Chronic Pain In Children
Guest Blog by Dr Stefan J. Friedrichsdorf, Medical Director, Department of Pain Medicine, Children’s Hospitals and Clinics of Minnesota
“Your pain is real! You are not making it up – you are not crazy! But getting rid of it is hard work: First your life needs to get back to normal, then the pain goes away (and not the other way around…)”
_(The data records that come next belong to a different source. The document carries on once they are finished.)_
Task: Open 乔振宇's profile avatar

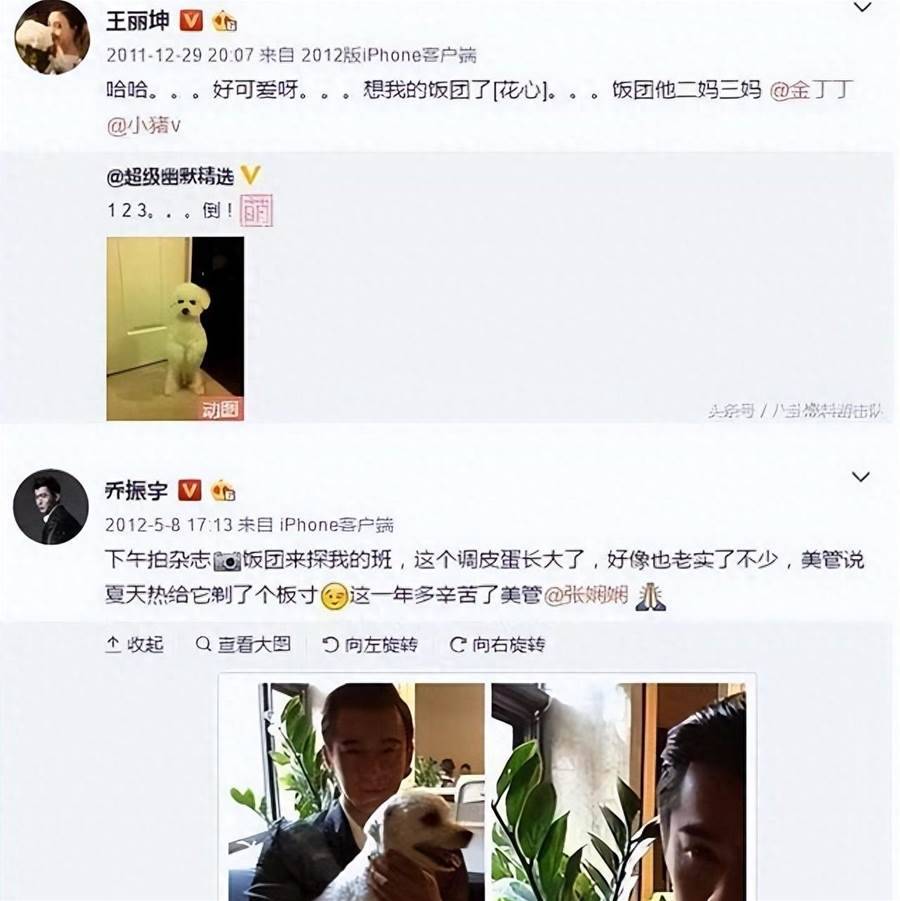Action: [x=51, y=506]
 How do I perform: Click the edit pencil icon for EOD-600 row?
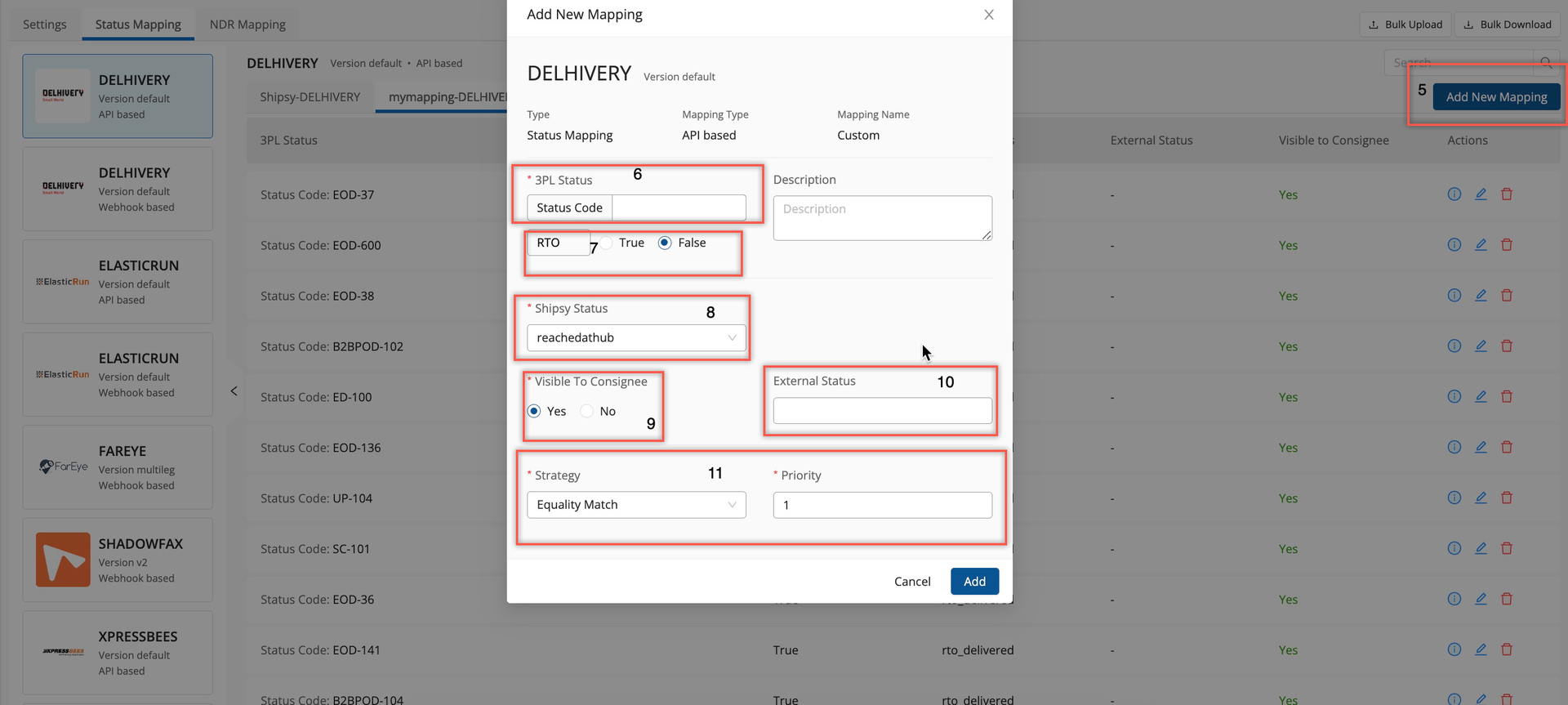[x=1481, y=245]
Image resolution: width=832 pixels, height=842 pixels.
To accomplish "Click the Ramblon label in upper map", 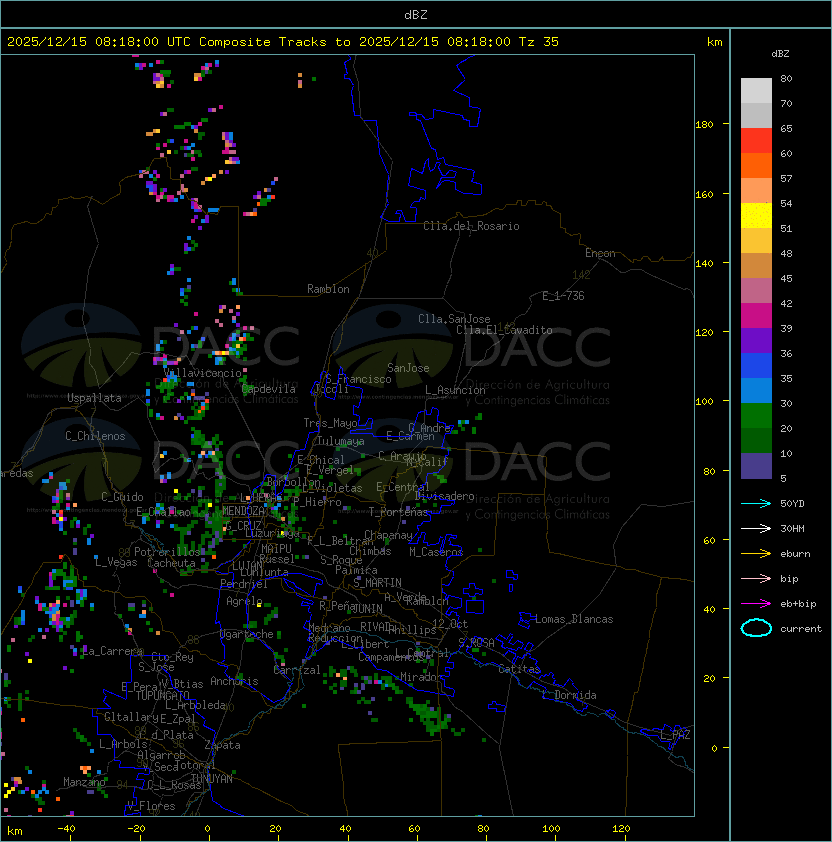I will (x=328, y=289).

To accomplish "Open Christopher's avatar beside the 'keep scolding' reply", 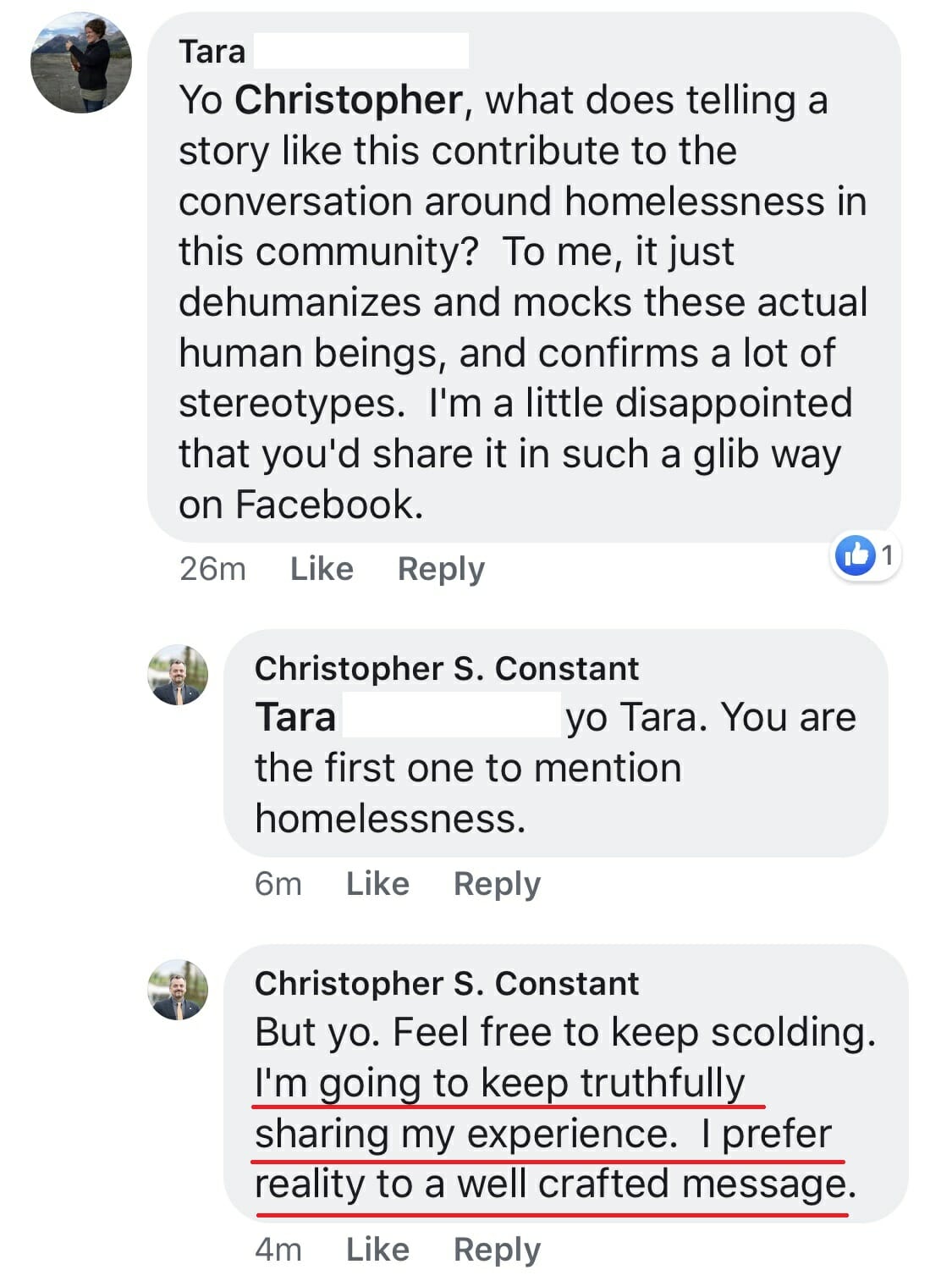I will point(178,990).
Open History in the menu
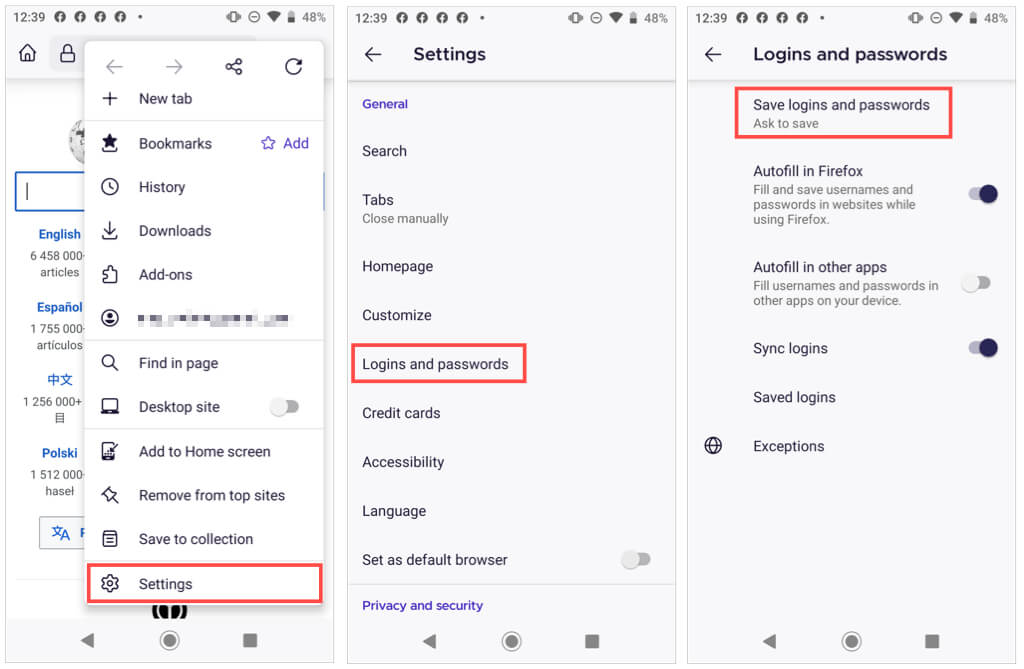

More than 8% of children and teenagers worldwide suffer from “Primary Pain Disorders” such as headaches, migraines, functional abdominal pain, and chronic musculoskeletal pain/fibromyalgia. This also happens commonly to children who in addition have episodic painful conditions and then remain in daily pain, even after the underlying condition is well treated and in remission (e.g. children with rheumatoid arthritis, Crohn’s disease, or sickle cell disease). A large number of children with these primary pain disorders “drop out of their life” and miss school, sports, have trouble sleeping and spend less time with peers. This film from our interdisciplinary pain clinic at Children’s Hospitals and Clinics of Minnesota shows a successful approach commonly taken by many pediatric pain clinics worldwide. Since the pain has “lost it’s warning sign” and the children are “not going to harm their body” by exercising and going back to school, we found that nearly all of our patients got “pretty much pain free” (meaning: no pain most days most of the time) if they follow up with all (and not just some) of our four key recommendations at the same time:
(1) Gentle physical therapy with daily home exercise
(2) daily practicing of one active integrative modality (e.g. belly breathing, biofeedback, or self-hypnosis)
(3) seeing a pain psychologist trained in CBT to explore the connection between pain and stress
(4) Normalize life and function first, then pain goes down (but may go up for a short while) including Social, Sports, Sleep and School.
Medications are usually not helpful without using the above 4 key recommendations, and opioids (such as hydrocodone, morphine, fentanyl, oxycodone, hydromorphone, methadone, diamorphine etc.) are contraindicated in the absence of new tissue injury.